The curse laid upon Cadmus destroyed all his daughters, and among his grandchildren not only Pentheus but also Actæon who, because he saw Artemis at her bath in one of Cithæron’s still pools, was torn to pieces by his own hunting dogs. Cadmus’s only son, Polydorus, and his son’s son, Labdacus, were strangely spared. Then once more Nemesis rose to the pursuit. The son of Labdacus was Laius, who was unwittingly murdered by his son, Œdipus, and the doom of Œdipus is the subject of the “Œdipus Tyrannus.”

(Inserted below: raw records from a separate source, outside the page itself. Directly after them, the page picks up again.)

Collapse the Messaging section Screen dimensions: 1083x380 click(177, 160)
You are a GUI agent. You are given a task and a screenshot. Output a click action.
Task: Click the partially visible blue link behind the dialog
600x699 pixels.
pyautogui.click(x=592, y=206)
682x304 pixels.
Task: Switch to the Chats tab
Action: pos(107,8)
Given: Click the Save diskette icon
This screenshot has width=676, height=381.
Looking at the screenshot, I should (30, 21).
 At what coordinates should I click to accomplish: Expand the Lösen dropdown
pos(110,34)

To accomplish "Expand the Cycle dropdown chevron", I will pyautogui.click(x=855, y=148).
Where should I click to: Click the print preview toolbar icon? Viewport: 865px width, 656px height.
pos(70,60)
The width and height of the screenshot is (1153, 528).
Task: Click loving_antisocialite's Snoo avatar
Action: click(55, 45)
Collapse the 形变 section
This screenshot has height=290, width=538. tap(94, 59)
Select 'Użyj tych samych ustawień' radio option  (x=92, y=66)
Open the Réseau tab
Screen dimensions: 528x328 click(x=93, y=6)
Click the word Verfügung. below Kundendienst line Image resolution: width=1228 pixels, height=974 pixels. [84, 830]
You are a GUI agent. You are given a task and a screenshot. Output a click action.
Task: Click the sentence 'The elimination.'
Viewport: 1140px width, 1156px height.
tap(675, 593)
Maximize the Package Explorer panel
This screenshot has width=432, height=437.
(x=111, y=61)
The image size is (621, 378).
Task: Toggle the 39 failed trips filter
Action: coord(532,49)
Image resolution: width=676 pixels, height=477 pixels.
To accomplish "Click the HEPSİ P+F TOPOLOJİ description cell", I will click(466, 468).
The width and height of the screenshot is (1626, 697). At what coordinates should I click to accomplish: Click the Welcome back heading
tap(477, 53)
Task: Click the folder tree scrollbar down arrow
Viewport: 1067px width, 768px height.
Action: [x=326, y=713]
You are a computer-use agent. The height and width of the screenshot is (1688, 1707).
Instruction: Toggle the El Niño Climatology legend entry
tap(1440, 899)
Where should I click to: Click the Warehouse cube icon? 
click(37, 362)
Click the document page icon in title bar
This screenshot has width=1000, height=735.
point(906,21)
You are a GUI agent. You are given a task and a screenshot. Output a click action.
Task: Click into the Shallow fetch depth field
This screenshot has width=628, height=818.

Cithæron still towers on the horizon; in its “winding glens” the infant Œdipus had been exposed and rescued by a vagrant hireling in charge of mountain flocks. But the play takes us back to the city, with its royal palace and temples and market-place. As usual, it is the Thebes of Sophocles’s day that is used for scenery. The drama opens when the fruitful country has been laid waste by a pestilence and her citizens are praying to Artemis, whose temple stands in the Agora, to Apollo at his oracular seat by the river Ismenus, and to all the gods by the altar in front of the royal palace. But in these few hints all localized interest is exhausted. The austere and disciplined beauty of the dramatic structure throws into high relief the pitifulness and the terror of a father’s sin at work in the third and fourth generation, and of the human struggle against destiny. The universal truth of the tragedy as apprehended by Sophocles was as independent of the walls of Thebes as of the confines of the theatre in Athens. And yet in modern Thebes, itself the shadow of a greater past, we may realize afresh the catastrophe that befell the ancient king. He had saved the city by guessing the riddle of the Sphinx and thus destroying her. He had been acclaimed as king in place of Laius, slain by an unknown hand, and had married Iocasta, Laius’s queen. Now he promises to save his people from the pestilence by obeying the Delphic command that the slayer of Laius shall be found and exiled. He discovers that he is the murderer, and, in a crescendo of horror, that he is the son both of the man he murdered and of his own wife. In spite of their effort to kill him in his infancy, he has reappeared, the innocent agent of their destruction, as the irrefutable god of prophecy had foretold. Iocasta hangs herself. Œdipus’s children face a world that will remember against them the sin of their father. He puts out his eyes, and goes into voluntary exile, defeated by fate, a broken-hearted fugitive, not yet conscious that in the surrender of his will to God he may atone and be at peace. Borne from afar upon the quiet air of to-day we may hear ghostly echoes of the songs of the people that watched him. He was an example of the emptiness of life:—
“O generations of mankind,
How all your life I ever find
With Naught and Nothingness aligned!